The food manufacturer Beech-Nut has roots going back to 1891, “to the Mohawk Valley town of Canajoharie, New York,” about an hour northwest of Albany. A number of men, including Bartlett Arkell, “founded The Imperial Packing Co. with the production of Beech-Nut ham.”
The company was incorporated as the Beech-Nut Packing Company in 1899. In 1900, the company’s sales were $200,000. Engineers from Beech-Nut patented the first vacuum jar with a design that included a gasket and top that could remain intact in transit and became a standard of the industry.
During the first 25 years of the 20th century, the company expanded its product line into peanut butter, jam, pork and beans, ketchup, chili sauce, mustard, spaghetti, macaroni, marmalade, caramel, fruit drops, mints, chewing gum, and coffee.

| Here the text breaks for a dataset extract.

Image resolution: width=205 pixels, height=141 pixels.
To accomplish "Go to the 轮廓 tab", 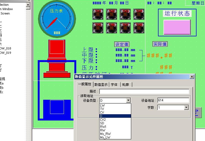I will click(126, 85).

While the former Canajoharie plant was sold by Beech Nut in late 2013, the over-a-century long relationship is captured at the Arkell Museum, which my family visited in August 2014. Because we got a pass from the Albany Public Library, the museum stop was free. It is located in the building with the Canajoharie Library.
Check out just a piece of the Beech Nut collection. Like many businesses in the first half of the 20th century, there was a circus motif with some of the advertising. In the 1930s Beech-Nut Gum and Candies toured the country with six miniature circuses housed in custom-built buses. “Illustrator Frederic Stanley created artwork which featured Rosie Rieffenach, Ringling Bros. and Barnum & Bailey bareback rider.”
Other name artists, including Norman Rockwell (graphic above), also contributed to the advertisements. He has captured a real phenomenon of the period, the Beech Nut gum girls, who would give away sticks in order to entice folks to buy packs of gum.